## Section I (40 Marks)

#### Question 1(a)

(i) Define moment of force. **[2]**

(ii) Write the relationship between the S.I. and C.G.S. unit of moment of force.

**Answer**

(i) The moment of force is equal to the product of the magnitude of the force and the perpendicular distance of the line of action of force from the axis of rotation.

(ii) The S.I. and C.G.S. unit of moment of force are related as follows —

1 N m = 10^{5} dyne x 10^{2} cm = 10^{7}dyne cm

#### Question 1(b)

Define a kilowatt hour. How is it related to joule? **[2]**

**Answer**

One kilowatt hour is the electrical energy consumed by an electrical appliance of power 1 kilowatt when it is used for 1 hour.

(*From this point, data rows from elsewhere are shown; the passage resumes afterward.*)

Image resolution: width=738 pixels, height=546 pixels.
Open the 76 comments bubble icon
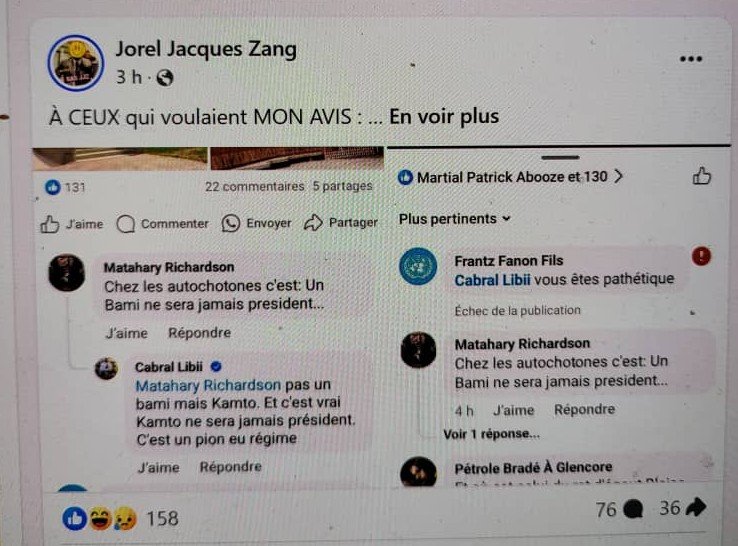coord(633,509)
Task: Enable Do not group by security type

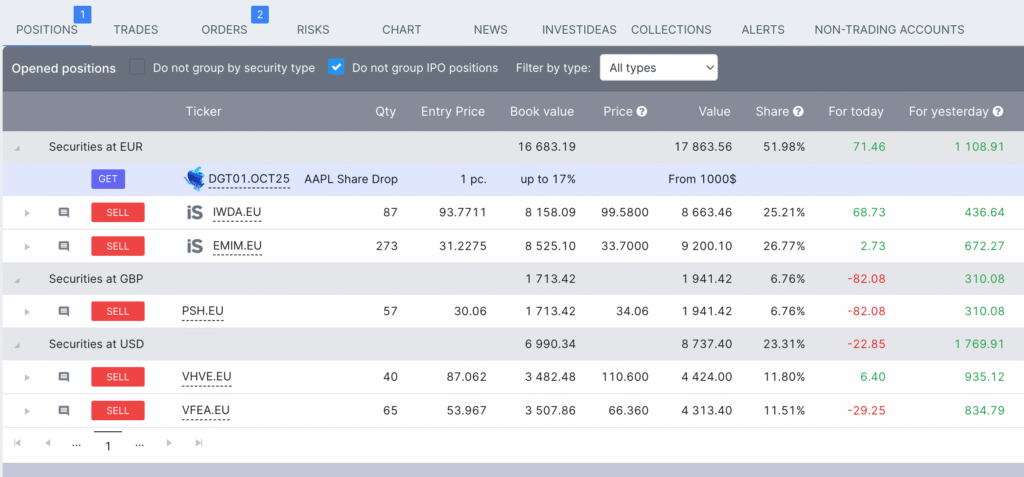Action: coord(138,68)
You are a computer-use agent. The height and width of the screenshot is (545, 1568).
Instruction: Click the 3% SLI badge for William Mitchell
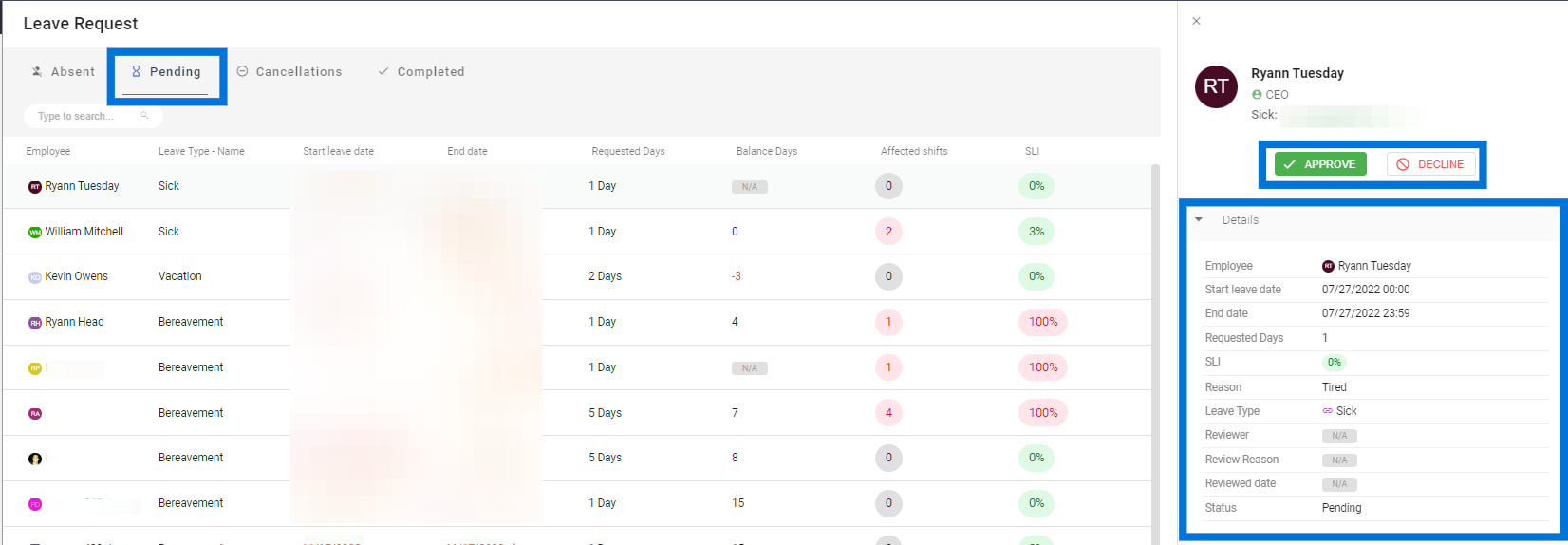pyautogui.click(x=1036, y=232)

1 kilowatt hour = 1 kilowatt x 1 hour

= 1000 J s^{-1} x 3600 s = 3.6 x 10^{6} J

#### Question 1(c)

A satellite revolves around a planet in a circular orbit. What is the work done by the satellite at any instant? Give a reason. **[2]**

**Answer**

The work done is zero because the centripetal force on the body at any instant is directed towards the centre of the circular path and the displacement at that instant is along the tangent to the circular path, i.e., normal to the direction of force on the body. Since, θ = 90° , cos 90° = 0. Therefore, work done is zero.

#### Question 1(d)

(i) Identify the class of the lever shown in the diagram below: **[2]**

(ii) How is it possible to increase the M.A. of the above lever without increasing it's length?

**Answer**

(i) The class of the lever shown in the diagram is class III.

(ii) By applying effort at a larger distance from the fulcrum i.e., shifting effort E towards load L, thereby increasing the length of effort arm.

#### Question 1(e)

Give one example of each when: **[2]**

(i) Chemical energy changes into electrical energy.

(ii) Electrical energy changes into sound energy.

**Answer**

(i) Chemical energy changes into electrical energy — In a battery when current is drawn from it in the external circuit.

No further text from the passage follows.